One typical workaround for differential testing rate is to look at deaths rather than cases. For the period of time plotted on the case curve, Nigeria's cumulative death per million is about 1/8th that of Iceland. The real problem is again in the Data analysis, and it is about how to interpret this data casually.
This example is yet another Type DV chart. I'd classify it under problems with "Casual Inference". "Data Validity" is definitely a real concern; I just don't find this example convincing.
***
The next section, titled "Failure to account for statistical nuance," is a strange one. The example is a chart that the CDC puts out showing the emergence of cases in a specific county, with cases classified by vaccination status. The chart shows that the vast majority of cases were found in people who were fully vaccinated. The person who tweeted concluded that vaccinated people are the "superspreaders". Maxim's objection to this interpretation is that most cases are in the fully vaccinated because most people are fully vaccinated.
I don't think it's right to criticize the original tweeter in this case. If by superspreader, we mean people who are infected and out there spreading the virus to others through contacts, then what the data say is exactly that most such people are fully vaccinated. In fact, one should be very surprised if the opposite were true.
Indeed, this insight has major public health implications. If the vaccine is indeed 90% effective at stopping cases, we should not be seeing that level of cases. And if the vaccine is only moderately effective, then we may not be able to achieve "herd immunity" status, as was the plan originally.
I'd be reluctant to complain about this specific data visualization. It seems that the data allow different interpretations - some of which are contradictory but all of which are needed to draw a measured conclusion.
***
The last section on "misrepresentation of scientific results" could use a better example. I certainly agree with the message: that people have confirmation bias. I have been calling this "story-first thinking": people with a set story visualize only the data that support their preconception.

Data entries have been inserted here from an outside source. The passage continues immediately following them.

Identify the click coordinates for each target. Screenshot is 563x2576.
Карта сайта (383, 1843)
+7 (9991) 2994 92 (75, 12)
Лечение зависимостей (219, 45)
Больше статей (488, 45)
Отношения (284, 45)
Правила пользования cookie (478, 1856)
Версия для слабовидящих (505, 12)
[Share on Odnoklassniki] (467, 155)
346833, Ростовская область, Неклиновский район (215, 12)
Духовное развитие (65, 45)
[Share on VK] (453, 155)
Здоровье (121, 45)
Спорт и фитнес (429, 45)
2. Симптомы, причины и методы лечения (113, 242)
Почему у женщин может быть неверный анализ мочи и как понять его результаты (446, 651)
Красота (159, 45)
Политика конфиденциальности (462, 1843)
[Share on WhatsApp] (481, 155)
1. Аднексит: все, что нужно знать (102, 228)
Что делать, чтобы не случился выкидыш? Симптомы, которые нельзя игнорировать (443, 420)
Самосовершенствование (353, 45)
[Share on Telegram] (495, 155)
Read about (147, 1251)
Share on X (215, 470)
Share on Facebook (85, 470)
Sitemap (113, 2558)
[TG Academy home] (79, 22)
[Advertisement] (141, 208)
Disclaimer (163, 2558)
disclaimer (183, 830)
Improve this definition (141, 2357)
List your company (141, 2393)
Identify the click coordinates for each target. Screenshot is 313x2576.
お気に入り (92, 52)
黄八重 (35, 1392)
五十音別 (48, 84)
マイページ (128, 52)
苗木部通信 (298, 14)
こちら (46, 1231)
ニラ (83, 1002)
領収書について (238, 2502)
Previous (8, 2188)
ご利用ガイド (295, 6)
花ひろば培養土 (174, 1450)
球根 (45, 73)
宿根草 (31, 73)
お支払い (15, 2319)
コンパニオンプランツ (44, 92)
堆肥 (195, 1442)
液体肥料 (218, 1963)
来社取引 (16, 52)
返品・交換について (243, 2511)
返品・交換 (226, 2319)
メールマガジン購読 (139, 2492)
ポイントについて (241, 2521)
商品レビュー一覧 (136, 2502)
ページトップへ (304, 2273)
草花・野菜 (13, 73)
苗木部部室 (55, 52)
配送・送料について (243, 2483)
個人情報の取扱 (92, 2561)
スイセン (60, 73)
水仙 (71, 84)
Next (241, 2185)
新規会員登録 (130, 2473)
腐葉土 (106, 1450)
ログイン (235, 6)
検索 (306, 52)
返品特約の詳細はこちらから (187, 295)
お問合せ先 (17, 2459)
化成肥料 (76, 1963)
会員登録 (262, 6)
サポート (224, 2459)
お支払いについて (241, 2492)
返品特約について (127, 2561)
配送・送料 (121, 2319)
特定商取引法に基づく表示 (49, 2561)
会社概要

However, the example given is not that. The example shows a tweet that contains a chart from a scientific paper that apparently concludes that hydroxychloroquine helps treat Covid-19. Maxim adds this study was subsequently retracted. If the tweet was sent prior to the retraction, then I don't think we can grumble about someone citing a peer reviewed study published in Lancet.
***
Overall, I like Maxim's message. In some cases, I think there are better examples.